Neuroscientific research shows that problem-solving activates the prefrontal cortex, the part of the brain responsible for adaptive behaviour. When people discover the logic of change themselves, they internalise the rationale behind it, reducing resistance and increasing ownership.
Humans can only hold a small number of ideas in working memory.By writing thoughts down, using post-its, creating visual maps, or building models, participants offload cognitive burden. This frees the brain to think more clearly, see patterns, and connect insights.
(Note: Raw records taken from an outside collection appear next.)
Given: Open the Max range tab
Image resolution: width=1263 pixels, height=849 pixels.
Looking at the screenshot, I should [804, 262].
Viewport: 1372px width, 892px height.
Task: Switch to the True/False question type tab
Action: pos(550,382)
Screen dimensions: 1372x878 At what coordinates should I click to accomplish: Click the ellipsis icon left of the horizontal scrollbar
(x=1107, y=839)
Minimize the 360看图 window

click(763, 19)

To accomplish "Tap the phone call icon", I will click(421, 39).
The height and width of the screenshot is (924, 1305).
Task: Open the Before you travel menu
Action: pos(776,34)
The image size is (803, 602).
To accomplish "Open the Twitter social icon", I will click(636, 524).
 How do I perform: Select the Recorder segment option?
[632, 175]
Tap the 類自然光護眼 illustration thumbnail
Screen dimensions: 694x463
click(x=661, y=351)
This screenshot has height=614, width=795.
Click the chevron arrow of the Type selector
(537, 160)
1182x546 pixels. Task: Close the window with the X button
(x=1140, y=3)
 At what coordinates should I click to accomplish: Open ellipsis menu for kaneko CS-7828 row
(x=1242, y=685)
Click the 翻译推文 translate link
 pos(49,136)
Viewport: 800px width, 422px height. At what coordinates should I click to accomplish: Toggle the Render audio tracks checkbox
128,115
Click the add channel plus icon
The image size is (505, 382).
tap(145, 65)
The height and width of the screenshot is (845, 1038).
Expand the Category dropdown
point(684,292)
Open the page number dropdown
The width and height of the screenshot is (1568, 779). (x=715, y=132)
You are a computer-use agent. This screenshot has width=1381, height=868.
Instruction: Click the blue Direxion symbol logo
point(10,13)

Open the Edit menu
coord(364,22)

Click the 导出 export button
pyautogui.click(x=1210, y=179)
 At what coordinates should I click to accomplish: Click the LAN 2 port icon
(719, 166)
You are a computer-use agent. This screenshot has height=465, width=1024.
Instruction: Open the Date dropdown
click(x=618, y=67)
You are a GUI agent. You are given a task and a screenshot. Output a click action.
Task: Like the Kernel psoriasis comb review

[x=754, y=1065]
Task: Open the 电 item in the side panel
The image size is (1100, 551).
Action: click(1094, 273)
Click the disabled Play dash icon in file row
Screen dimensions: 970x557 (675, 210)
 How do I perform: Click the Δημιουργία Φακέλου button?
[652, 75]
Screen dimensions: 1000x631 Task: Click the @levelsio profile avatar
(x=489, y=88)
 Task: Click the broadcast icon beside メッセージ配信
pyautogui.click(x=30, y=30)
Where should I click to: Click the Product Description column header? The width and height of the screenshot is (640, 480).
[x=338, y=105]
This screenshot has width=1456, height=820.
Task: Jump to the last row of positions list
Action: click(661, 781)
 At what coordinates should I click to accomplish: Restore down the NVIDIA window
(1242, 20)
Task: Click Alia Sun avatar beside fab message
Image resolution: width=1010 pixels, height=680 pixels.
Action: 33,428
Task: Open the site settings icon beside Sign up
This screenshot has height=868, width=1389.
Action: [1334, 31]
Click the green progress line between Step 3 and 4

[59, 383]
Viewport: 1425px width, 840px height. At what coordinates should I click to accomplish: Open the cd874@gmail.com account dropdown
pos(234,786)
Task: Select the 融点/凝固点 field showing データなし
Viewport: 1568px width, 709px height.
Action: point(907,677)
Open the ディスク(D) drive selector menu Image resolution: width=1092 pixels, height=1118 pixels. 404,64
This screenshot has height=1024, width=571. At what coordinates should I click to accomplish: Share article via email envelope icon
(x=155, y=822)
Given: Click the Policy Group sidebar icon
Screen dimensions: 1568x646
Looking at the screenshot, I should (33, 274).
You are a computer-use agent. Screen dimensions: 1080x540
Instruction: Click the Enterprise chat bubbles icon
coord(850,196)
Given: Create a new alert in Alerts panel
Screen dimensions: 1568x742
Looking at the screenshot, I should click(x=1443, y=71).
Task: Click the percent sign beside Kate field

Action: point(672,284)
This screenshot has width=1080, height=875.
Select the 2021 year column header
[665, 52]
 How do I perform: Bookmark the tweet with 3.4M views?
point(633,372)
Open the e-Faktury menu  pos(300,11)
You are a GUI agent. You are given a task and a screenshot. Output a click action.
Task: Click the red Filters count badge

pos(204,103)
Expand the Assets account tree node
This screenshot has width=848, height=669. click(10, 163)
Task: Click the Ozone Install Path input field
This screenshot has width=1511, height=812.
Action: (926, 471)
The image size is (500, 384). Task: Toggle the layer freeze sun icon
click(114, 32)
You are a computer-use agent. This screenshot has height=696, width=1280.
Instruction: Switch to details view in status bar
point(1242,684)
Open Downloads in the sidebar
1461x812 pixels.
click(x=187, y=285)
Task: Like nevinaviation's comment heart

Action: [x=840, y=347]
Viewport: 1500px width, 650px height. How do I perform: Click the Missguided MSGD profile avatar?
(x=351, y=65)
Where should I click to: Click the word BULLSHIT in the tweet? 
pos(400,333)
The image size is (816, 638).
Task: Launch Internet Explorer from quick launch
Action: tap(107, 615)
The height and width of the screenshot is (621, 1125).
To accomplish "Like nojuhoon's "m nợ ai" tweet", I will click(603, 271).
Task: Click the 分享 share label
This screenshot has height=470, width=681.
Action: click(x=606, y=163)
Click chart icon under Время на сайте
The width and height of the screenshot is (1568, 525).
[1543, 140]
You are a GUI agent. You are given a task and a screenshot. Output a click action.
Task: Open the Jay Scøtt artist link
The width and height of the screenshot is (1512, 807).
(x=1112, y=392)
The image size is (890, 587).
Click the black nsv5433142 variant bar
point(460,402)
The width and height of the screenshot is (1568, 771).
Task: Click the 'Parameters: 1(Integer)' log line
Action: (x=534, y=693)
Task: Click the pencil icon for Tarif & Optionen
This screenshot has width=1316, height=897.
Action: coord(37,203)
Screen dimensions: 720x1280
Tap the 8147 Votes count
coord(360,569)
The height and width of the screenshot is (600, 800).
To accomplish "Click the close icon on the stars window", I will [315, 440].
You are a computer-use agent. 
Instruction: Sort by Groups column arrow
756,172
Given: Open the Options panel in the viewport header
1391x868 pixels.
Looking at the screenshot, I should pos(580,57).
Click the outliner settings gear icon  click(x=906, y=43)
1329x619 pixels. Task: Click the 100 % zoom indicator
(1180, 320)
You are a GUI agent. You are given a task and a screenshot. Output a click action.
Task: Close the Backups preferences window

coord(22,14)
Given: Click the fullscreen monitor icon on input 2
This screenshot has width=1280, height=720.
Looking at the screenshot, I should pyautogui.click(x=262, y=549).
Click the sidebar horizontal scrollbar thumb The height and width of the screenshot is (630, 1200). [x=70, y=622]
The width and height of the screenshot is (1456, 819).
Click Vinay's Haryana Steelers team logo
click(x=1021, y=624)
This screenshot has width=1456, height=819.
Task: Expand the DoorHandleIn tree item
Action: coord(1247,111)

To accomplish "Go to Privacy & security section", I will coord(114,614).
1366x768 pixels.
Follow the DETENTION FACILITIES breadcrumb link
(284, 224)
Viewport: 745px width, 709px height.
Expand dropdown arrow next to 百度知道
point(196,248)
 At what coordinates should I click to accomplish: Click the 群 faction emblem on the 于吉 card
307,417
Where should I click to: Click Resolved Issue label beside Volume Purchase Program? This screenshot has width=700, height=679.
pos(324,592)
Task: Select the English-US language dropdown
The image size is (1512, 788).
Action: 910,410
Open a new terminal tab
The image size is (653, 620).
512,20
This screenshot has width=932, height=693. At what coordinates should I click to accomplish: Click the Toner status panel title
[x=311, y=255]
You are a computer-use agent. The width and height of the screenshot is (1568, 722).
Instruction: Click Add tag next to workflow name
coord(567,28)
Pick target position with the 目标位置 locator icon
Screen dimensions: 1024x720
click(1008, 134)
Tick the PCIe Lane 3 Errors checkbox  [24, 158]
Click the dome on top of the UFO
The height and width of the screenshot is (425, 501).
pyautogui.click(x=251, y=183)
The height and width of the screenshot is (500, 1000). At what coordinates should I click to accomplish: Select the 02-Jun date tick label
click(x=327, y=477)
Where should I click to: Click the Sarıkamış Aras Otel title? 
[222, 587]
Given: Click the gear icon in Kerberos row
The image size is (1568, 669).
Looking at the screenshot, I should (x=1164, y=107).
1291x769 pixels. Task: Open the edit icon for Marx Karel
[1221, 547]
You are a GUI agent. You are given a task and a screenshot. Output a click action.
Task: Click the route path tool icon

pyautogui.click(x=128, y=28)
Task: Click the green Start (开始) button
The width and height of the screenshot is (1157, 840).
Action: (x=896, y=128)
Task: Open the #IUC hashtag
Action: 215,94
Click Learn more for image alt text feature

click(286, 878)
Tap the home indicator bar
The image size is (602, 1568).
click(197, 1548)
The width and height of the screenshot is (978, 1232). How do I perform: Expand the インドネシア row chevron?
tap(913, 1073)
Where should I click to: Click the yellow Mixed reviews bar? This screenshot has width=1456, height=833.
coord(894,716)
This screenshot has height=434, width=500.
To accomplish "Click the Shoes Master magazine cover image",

Research from the Extended Mind theory (Andy Clark & David Chalmers) shows that thinking improves when we distribute it across tools and the environment. This is why walls covered in ideas create breakthrough moments far more reliably than a slide on a screen.
A static room leads to static thinking. Even small movements walking to a board, switching tables, placing post-its increase oxygenation, energy, and dopamine levels, improving creativity, alertness, and problem-solving.
Stanford research (Oppezzo & Schwartz) found that walking increased creative thought by up to 60%. Workshops that incorporate movement keep participants energised and thinking sharply.
People commit to what they help create.When participants identify problems, generate ideas, and build solutions together, they develop psychological ownership. Research by Pierce, Kostova & Dirks shows that this sense of ownership dramatically increases commitment, accountability, and sustained behaviour change.
In change programmes, co-creation is not optional it is essential.
Challenge, curiosity, teamwork, and problem-solving create emotional investment. These experiences release dopamine and oxytocin, improving memory, connection, and motivation.
Studies by Wolfram Schultz and Teresa Amabile show that emotionally engaging, intrinsically motivating experiences create deeper learning and stronger follow-through. When participants enjoy the process, they lean into the learning, and lasting change becomes possible.
Activity-based workshops outperform PowerPoint because they align with how the brain naturally learns. They combine hands-on engagement, social interaction, cognitive challenge, movement, emotion, and self-generated insight the exact conditions required for real understanding and lasting behaviour change.
This is why our workshops are built around exploration, dialogue, problem-solving and collective meaning-making not slides. They don’t just inform people. They change how they think.